One can also sample from all of the objects (people, riders, cars, trucks, buses, trains, motorcycles, bicycles) collectively by simply:

python spoco/datasets/cityscapesampler.py --base_dir CITYSCAPES_ROOT_DIR 

this will randomly sample 10%, 20%, ..., 90% of all objects and save the results in dedicated directories, e.g. CITYSCAPES_ROOT_DIR/gtFine/train/darmstadt/all/0.4 will contain random 40% of all objects.

In order to train with 40% of randomly selected objects of class car, run:

python spoco_train.py \
    --spoco \
    --ds-name cityscapes 
    --ds-path CITYSCAPES_ROOT_DIR \
    --things-class car \
    --instance-ratio 0.4 \
    --batch-size 16  \
    --model-name UNet2D \
    --model-feature-maps 16 32 64 128 256 512 \
    --model-out-channels 8 \
    --learning-rate 0.001 \
    --weight-decay 0.00001 \
    --cos \
    --loss-delta-var 0.5 \
    --loss-delta-dist 2.0 \
    --loss-unlabeled-push 1.0 \ 
    --loss-instance-weight 1.0 \
    --loss-consistency-weight 1.0 \
    --kernel-threshold 0.5 \
    --checkpoint-dir CHECKPOINT_DIR \ 
    --log-after-iters 500  --max-num-iterations 90000 

In order to train with a random 40% of all ground truth objects, just remove the --things-class argument from the command above.

Prediction

Give a model trained on the CVPPP dataset, run the prediction using the following command:

python spoco_predict.py \
    --spoco \
    --ds-name cvppp --ds-path CVPPP_ROOT_DIR \
    --batch-size 4 \ 
    --model-path MODEL_DIR/best_checkpoint.pytorch \
    --model-name UNet2D \
    --model-feature-maps 16 32 64 128 256 512 \
    --output-dir OUTPUT_DIR

Results will be saved in the given OUTPUT_DIR directory. For each test input image plantXXX_rgb.png the following 3 output files will be saved in the OUTPUT_DIR:

And similarly for the Cityscapes dataset

python spoco_predict.py \
    --spoco \
    --ds-name cityscapes --ds-path CITYSCAPES_ROOT_DIR \ 
    --batch-size 16 \ 
    --model-path MODEL_DIR/best_checkpoint.pytorch \
    --model-name UNet2D \
    --model-feature-maps 16 32 64 128 256 512 \
    --model-out-channels 8 \
    --output-dir OUTPUT_DIR

Clustering

To produce the final segmentation one needs to cluster the embeddings with and algorithm of choice. Supported algoritms: mean-shift, HDBSCAN and Consistency Clustering (as described in the paper).

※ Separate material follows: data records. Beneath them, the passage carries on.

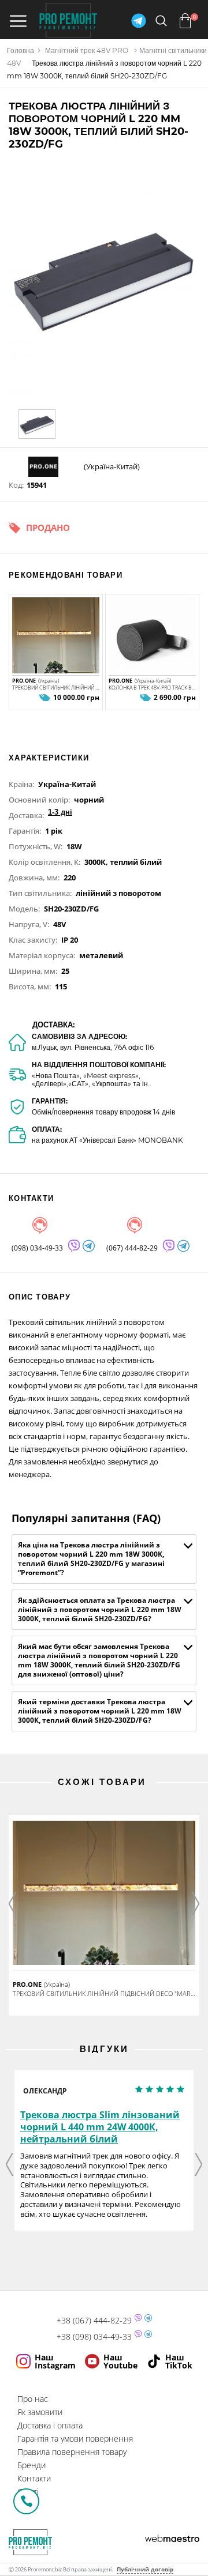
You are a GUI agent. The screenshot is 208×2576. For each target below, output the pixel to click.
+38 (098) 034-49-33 (94, 2337)
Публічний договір (145, 2569)
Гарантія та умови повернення (75, 2438)
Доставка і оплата (50, 2425)
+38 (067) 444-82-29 (94, 2320)
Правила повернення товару (72, 2451)
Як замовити (39, 2411)
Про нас (32, 2398)
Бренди (31, 2465)
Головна (20, 50)
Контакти (34, 2478)
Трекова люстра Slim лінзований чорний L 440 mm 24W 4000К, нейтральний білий (100, 2127)
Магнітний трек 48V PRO (86, 50)
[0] (185, 20)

E.g. to cluster CVPPP with HDBSCAN, run:

python cluster_predictions.py \ 
    --ds-name cvppp \
    --emb-dir PREDICTION_DIR \
    --clustering hdbscan --delta-var 0.5 --min-size 200 --remove-largest

Where PREDICTION_DIR is the directory where h5 files containing network predictions are stored. Resulting segmentation will be saved as a separate dataset (named segmentation) inside each of the H5 prediction files.

In order to cluster the Cityscapes predictions and extract the instances of class car and compute the segmentation scores on the validation set:

python cluster_predictions.py \ 
    --ds-name cityscapes \
    --gt-dir CITYSCAPES_ROOT_DIR/gtFine/val \
    --emb-dir PREDICTION_DIR \
    --sem-dir SEM_PREDICTION_DIR \
    --things-class car \
    --clustering msplus --delta-var 0.5 --delta-dist 2.0

Where SEM_PREDICTION_DIR is the directory containing the semantic segmentation predictions for your validation images. We used pre-trained DeepLabv3 model from here.